Southern Wisconsin experienced freezing rain and freezing drizzle just before the start of the holidays.
When particles falling from clouds reach the surface as precipitation, they do so primarily as rain, snow, freezing rain or sleet.
Where we live, most precipitation particles are frozen at one time during their formation. What determines the precipitation type at the surface is the temperature between the cloud bottom and the ground.
In winter, precipitation usually begins falling out of a cloud as ice particles. If the temperature underneath a cloud stays below freezing all the way to the ground, the ice crystals never melt and snow falls.
If the temperature is above freezing below the cloud bottom to the ground, the frozen particles melt into liquid droplets that reach the surface and this is called rain.
Ice storms occur when precipitation particles melt and then fall through a layer of subfreezing air near the ground.

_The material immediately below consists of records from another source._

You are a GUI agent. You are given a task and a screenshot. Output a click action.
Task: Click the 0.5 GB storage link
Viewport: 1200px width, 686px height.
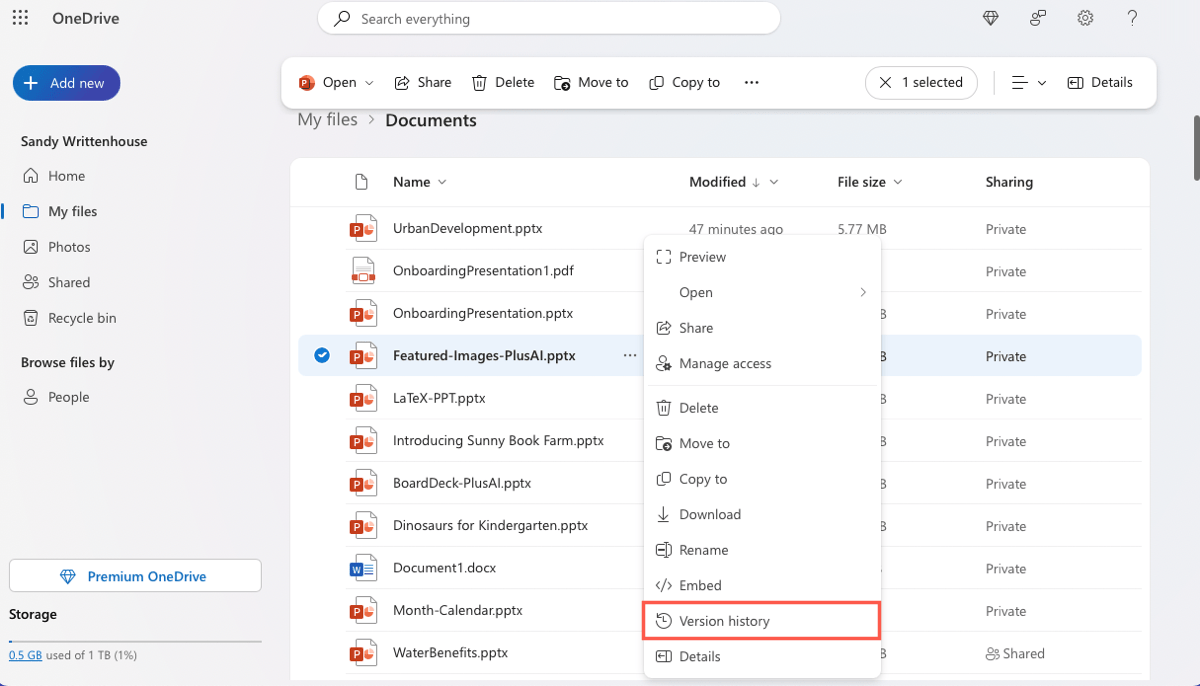pyautogui.click(x=26, y=655)
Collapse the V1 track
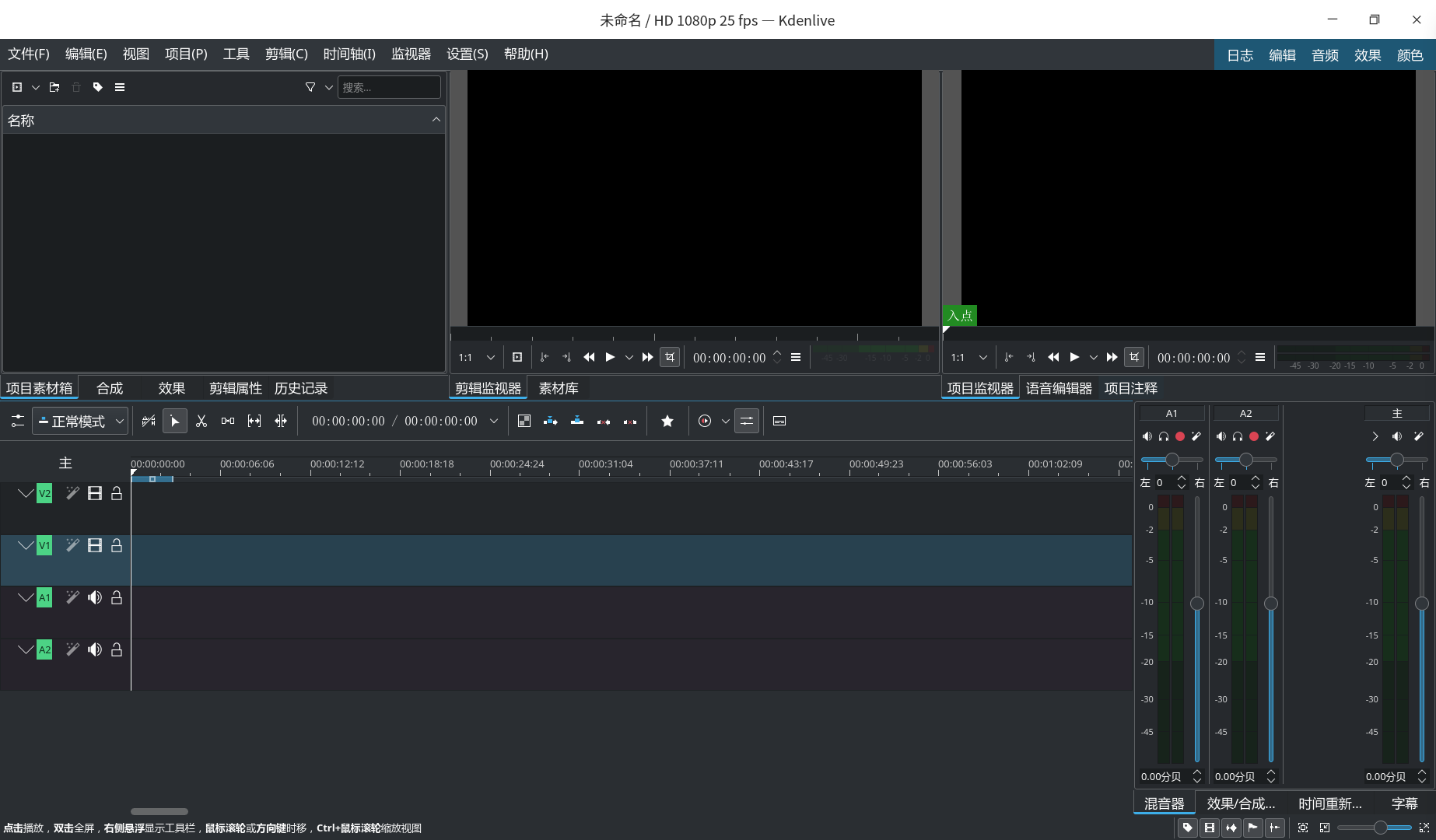 click(26, 545)
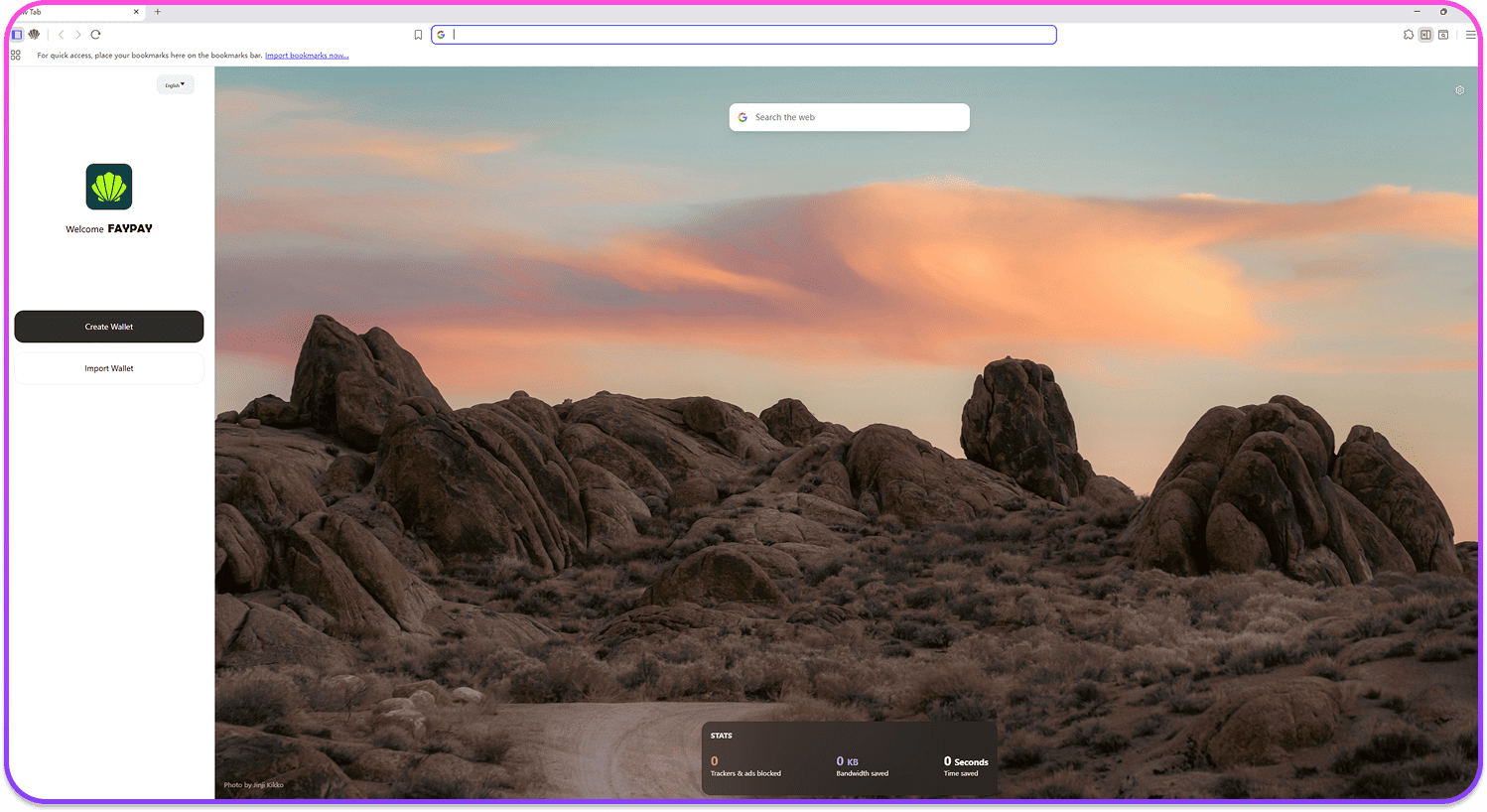
Task: Toggle the right side panel button
Action: click(x=1425, y=35)
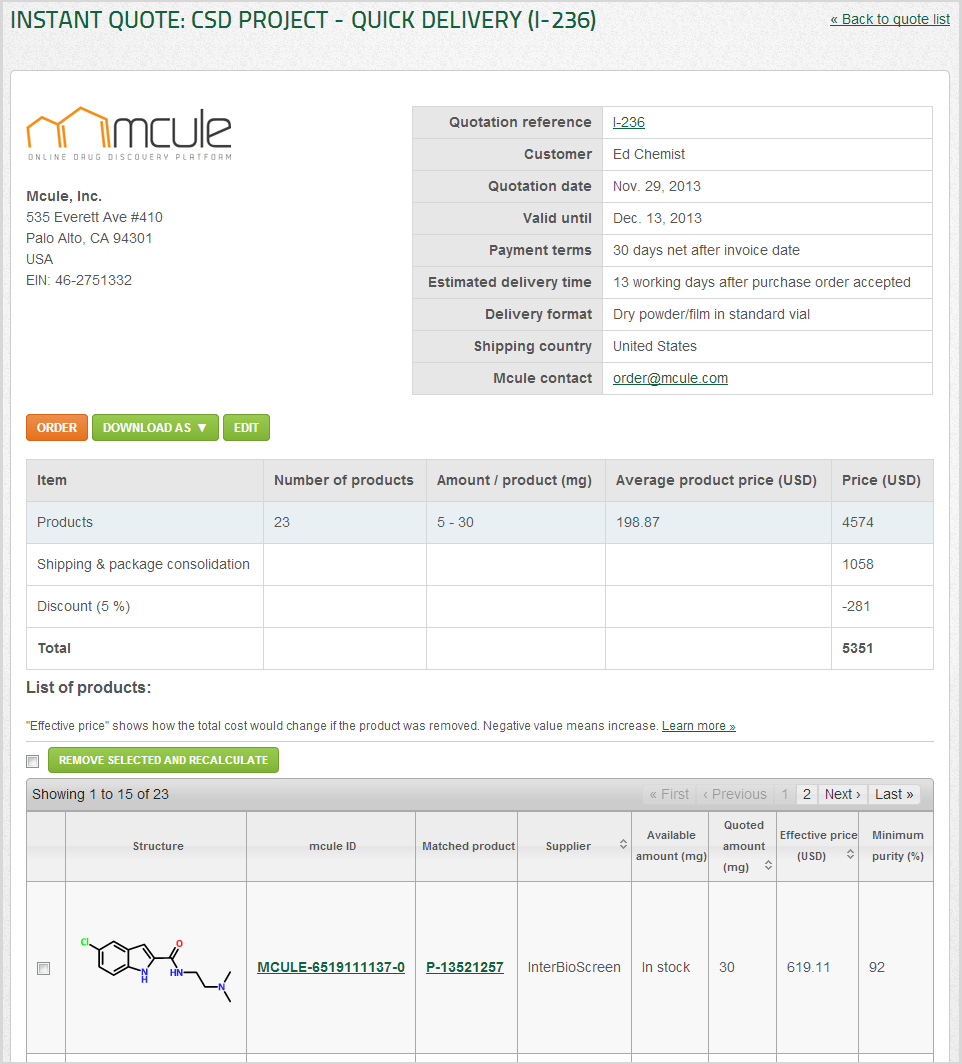Jump to the last page of products
962x1064 pixels.
click(x=894, y=794)
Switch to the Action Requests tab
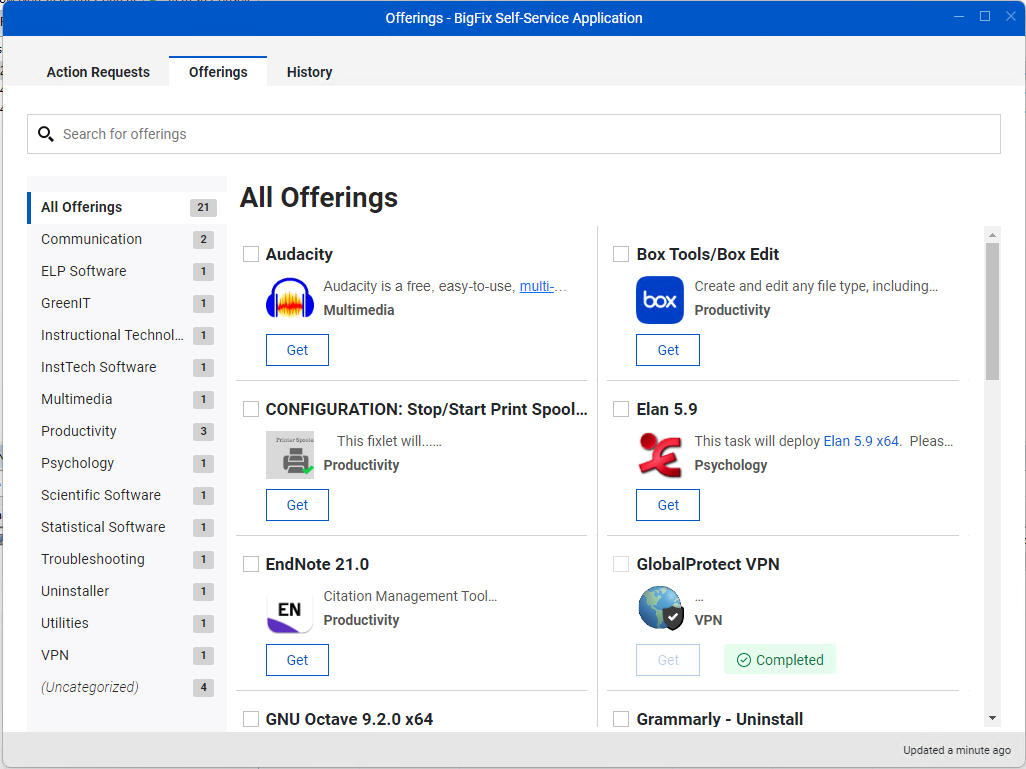Screen dimensions: 1026x769 click(98, 72)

Freezing rain forms when a very shallow layer of cold air is at the surface, causing the freshly melted raindrops to freeze on contact with exposed objects on the ground, which has a temperature below freezing.
Sleet results when the layer of subfreezing air at the surface extends upward far enough so that raindrop freezes into a little ball of ice.
When sleet hits the surface, it bounces and does not coat objects with a sheet of ice. Freezing rain covers everything in a sheet of ice, creating shimmering and treacherous road conditions.
Freezing rain is the precipitation type with the highest rate of accidents and death during the weather event. The number of deaths due to accidents is larger for snow events, but that is because snow is more common than freezing rain. Southern Wisconsin averages only about 20 hours of freezing rain a year.